Ao penitenciar-se das suas palavras, que  pela postura do velho amigo lhe pareceram inadequadas e duras de coração, veio-lhe à lembrança um velho conceito de Stendhal: O amor é o milagre da civilização, parecendo-lhe, imediatamente, que agira como se fosse um homem das cavernas, longe de qualquer sentimento próprio de um homem civilizado, que até era.
Lembrou-se que no dia seguinte era Dia de Natal, uma época em que o Amor, por um mistério qualquer está mais vivo, sentindo martelar na sua consciência as últimas palavras do Manuel Justino: É que se ela já não me conhece eu sei bem quem ela é... e deu consigo a pensar como é bom sentir um amor assim, dando graças a Deus pelo amor do amigo para com a velha esposa.
De imediato, correu atrás do amigo que ofendera nos seus sentimentos levando no íntimo um sentido arrependimento e um desejo de lhe pedir perdão. Só que, entretanto, ele já se sumira por entre a amálgama dos transeuntes, não lhe restando outra hipótese, senão a mais evidente: ir no seu encalço até à Casa de Saúde.
Assim aconteceu.
Ali chegado, logo à entrada estava armado o Presépio.

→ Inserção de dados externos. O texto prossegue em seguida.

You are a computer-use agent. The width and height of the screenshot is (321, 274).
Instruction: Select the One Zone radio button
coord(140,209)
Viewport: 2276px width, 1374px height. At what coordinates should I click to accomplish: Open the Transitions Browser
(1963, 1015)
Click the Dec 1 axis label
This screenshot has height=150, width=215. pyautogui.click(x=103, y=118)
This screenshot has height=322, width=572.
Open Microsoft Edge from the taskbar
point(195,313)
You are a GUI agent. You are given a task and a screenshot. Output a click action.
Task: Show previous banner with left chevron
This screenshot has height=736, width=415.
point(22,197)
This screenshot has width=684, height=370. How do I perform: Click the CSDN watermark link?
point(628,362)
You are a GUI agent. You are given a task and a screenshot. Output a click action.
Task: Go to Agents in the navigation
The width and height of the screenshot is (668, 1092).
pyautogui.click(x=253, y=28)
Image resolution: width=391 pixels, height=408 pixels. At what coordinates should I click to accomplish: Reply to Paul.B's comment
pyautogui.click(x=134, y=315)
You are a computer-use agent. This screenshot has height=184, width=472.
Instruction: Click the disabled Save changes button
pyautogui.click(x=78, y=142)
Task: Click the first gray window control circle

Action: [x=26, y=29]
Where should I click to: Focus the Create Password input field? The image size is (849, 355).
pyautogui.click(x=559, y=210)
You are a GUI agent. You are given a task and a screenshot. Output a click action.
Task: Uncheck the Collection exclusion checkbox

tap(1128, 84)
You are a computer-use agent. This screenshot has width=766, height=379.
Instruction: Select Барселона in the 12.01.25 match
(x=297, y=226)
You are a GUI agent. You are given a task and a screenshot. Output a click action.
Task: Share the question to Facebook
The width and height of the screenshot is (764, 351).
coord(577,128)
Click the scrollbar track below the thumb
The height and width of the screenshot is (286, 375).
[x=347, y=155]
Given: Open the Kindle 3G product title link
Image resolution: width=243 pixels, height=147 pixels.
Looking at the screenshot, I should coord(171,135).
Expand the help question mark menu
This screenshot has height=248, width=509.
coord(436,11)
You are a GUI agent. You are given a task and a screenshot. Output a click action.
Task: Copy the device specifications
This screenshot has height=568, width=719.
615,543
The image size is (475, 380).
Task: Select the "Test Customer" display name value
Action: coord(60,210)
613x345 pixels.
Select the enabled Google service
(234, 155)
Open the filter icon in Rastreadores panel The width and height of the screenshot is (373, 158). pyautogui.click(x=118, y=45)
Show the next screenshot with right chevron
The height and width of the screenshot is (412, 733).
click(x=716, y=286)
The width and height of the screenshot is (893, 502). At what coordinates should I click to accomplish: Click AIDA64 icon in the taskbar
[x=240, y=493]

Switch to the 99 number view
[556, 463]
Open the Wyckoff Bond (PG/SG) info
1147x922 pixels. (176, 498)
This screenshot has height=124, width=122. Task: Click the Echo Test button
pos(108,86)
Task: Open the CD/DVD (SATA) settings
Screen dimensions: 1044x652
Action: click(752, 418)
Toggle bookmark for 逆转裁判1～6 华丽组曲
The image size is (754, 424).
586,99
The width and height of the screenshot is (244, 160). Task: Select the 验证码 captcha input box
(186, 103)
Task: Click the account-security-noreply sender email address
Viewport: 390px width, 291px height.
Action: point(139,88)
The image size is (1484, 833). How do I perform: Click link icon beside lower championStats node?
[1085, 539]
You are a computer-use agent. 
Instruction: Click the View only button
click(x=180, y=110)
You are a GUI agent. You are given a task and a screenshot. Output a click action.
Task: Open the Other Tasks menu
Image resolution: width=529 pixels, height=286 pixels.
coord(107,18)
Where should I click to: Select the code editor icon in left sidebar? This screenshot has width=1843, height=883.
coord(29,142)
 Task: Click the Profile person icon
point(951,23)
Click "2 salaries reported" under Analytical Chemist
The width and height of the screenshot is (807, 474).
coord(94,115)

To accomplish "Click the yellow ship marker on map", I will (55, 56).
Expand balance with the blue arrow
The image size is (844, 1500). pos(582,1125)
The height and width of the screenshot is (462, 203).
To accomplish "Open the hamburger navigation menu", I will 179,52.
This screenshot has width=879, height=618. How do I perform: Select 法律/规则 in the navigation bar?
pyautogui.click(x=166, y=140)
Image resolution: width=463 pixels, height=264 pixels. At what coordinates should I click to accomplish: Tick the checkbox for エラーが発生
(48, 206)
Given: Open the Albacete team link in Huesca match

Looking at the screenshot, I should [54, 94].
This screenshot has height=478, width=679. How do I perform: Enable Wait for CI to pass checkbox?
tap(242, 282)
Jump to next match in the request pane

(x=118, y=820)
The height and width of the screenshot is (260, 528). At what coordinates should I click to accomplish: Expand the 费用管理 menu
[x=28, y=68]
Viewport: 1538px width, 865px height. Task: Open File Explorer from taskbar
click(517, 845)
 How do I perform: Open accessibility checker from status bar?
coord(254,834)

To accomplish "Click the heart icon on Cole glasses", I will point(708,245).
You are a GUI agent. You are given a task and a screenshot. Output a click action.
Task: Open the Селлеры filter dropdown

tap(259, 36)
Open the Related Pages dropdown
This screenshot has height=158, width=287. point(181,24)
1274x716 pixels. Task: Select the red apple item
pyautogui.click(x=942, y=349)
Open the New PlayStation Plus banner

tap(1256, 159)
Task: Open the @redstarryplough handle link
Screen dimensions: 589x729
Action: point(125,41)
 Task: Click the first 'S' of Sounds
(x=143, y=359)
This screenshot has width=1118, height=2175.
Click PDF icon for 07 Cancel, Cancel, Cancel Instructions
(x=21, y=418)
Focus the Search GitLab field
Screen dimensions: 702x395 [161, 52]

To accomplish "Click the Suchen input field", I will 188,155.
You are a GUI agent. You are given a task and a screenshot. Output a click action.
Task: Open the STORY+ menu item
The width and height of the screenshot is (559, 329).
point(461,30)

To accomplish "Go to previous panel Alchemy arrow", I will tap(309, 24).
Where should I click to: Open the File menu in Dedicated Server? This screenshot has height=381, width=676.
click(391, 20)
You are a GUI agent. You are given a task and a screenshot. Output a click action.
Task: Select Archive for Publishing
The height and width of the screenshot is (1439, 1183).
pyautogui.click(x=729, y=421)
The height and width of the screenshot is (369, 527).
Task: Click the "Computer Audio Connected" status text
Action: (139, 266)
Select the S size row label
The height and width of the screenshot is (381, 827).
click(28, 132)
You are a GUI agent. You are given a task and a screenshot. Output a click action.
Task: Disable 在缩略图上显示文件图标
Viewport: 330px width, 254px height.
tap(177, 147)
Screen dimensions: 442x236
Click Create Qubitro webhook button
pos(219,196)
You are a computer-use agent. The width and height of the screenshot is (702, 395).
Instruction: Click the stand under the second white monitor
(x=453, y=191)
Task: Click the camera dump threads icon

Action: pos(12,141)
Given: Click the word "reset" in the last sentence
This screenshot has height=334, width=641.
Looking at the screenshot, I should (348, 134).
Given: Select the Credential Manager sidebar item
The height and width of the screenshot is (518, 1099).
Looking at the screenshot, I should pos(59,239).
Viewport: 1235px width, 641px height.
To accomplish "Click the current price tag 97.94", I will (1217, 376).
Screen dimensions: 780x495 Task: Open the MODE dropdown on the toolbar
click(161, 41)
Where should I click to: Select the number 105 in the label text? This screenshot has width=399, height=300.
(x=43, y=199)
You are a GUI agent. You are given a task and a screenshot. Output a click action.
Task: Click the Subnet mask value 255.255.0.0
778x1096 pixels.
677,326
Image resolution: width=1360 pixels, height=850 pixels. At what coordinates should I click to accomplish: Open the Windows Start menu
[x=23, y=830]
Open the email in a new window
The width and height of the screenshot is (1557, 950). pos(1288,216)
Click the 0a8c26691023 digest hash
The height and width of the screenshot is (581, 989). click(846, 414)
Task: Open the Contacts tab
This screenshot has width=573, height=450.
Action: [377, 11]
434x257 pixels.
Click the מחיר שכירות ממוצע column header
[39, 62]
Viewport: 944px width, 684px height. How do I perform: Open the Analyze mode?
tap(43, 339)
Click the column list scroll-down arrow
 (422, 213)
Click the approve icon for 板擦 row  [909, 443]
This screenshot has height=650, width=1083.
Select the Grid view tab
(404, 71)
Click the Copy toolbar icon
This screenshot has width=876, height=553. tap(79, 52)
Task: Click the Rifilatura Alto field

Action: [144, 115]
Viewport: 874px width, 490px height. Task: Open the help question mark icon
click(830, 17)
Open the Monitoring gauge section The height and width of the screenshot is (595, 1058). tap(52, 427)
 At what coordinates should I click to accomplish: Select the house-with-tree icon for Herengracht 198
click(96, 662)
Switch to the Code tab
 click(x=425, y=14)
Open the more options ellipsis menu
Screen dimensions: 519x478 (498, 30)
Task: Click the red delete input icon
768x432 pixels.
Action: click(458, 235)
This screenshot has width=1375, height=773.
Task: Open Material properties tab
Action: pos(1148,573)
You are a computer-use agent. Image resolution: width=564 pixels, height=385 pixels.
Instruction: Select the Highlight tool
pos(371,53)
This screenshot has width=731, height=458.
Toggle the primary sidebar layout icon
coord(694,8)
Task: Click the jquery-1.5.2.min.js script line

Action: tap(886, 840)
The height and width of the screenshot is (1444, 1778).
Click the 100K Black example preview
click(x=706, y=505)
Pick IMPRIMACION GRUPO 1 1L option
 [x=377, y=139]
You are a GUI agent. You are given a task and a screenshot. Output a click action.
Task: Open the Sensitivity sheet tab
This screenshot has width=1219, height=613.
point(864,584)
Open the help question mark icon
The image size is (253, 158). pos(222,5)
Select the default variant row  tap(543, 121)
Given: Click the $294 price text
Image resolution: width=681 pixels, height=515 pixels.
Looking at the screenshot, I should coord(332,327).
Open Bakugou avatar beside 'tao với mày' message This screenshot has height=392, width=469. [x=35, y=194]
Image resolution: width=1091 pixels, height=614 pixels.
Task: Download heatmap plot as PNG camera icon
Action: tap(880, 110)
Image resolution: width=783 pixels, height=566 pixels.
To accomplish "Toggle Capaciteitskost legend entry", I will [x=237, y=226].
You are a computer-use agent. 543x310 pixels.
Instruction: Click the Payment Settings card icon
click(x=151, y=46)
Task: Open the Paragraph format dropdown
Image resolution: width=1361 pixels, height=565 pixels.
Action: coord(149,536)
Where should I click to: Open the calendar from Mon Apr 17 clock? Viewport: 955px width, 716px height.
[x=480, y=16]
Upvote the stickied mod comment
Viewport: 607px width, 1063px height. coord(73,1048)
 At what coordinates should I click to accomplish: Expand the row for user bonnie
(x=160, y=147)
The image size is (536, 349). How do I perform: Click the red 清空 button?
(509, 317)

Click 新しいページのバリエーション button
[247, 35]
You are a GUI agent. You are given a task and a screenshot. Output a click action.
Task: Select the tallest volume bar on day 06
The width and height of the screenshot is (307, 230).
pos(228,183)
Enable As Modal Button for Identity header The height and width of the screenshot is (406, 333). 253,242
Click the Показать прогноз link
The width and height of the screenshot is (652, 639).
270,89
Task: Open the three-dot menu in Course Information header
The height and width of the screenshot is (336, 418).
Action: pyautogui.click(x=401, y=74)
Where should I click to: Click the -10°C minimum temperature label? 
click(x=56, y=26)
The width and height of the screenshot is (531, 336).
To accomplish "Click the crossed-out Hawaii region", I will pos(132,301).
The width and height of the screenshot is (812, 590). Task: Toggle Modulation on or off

Nossa Senhora e S. José sorriam e o Menino entre palhas, olhava em redor, parecendo dar a todos os pormenores um profunda reparo e, de tal modo assim pareceu ao Gonçalo que ele sentiu no mais fundo do seu íntimo que aquele Menino o olhava profundamente, verberando-lhe as palavras infelizes que dera ao Manuel Justino, e que lhe martelavam a consciência, ouvindo distintamente dentro de si a resposta do amigo à sua falta de respeito pela esposa que a doença privara do conhecimento das pessoas, incluindo as mais queridas
- É que se ela já não me conhece eu sei bem quem ela é...
Ajoelhou-se ali mesmo, sem quaisquer respeitos humanos e entrou numa bela oração, só interrompida muito tempo depois, quando deu que ao pé de si estava ajoelhado o Manuel Justino que acabada a hora da visita dera com o Gonçalo naquela postura de grande recato e adoração à  Sagrada Família, que ali no átrio da Casa de Saúde, erguia um hino de Amor à gruta de Belém, onde nem faltavam ovelhas e muito menos os Reis Magos.
Os dois, ficaram ali, ainda um momento, num silêncio muito doce, mas onde foi possível ouvir, no fim, esta prece muita sentida do Gonçalo:
- Menino Jesus... se for possível – e contigo tudo é possível – faz que a Gertrudes volte a conhecer o Manuel - e uma lágrima robusta rolou quente sobre a sua face até se diluir e esconder na sua barba espessa.
Na rua, de regresso ao bairro onde ficavam as suas casas, o Gonçalo, roído de remorsos, passou o braço pela cintura do velho amigo e disse-lhe:
- Manuel, há pouco, fui inconveniente contigo ao dizer-te palavras que o teu amor pela Gertrudes não podiam consentir. Peço-te humildemente desculpa e agradeço-te a tua grande lição de amor... afinal, que mais não é, que a continuação do que tens dito e praticado ao longo da tua vida.
Manuel, de frente, com um sorriso cândido, ripostou-lhe:
- Sabes... amanhã é Dia de Natal... e neste tempo não pode haver discórdias. E até aquelas que existem entre os homens – que não são anjos – deviam ser sanadas, lembrando o nascimento de Jesus, que veio a este mundo para dar a paz a todos nós...
E os dois amigos, companheiros de uma vida inteira que começou nos bancos da Escola Primária que agora apodrece numa das ruas do seu bairro, seguiram rua fora, serenamente, um deles reconciliado consigo e o outro, feliz pelo amor que continuava a dar à sua querida Gertrudes e àquele amigo, a quem desculpara as palavras infelizes, fazendo-o em nome daquele Menino, cujo nascimento o mundo inteiro se aprestava por festejar.
Com mais vagar o Manuel Justino admirava, agora, as iluminações das ruas do seu bairro onde havia anjos, estrelas e sinos de luzes multicores, sentindo que havia no coração do Gonçalo, como havia no seu, um desejo ardente de Paz e Amor entre os homens.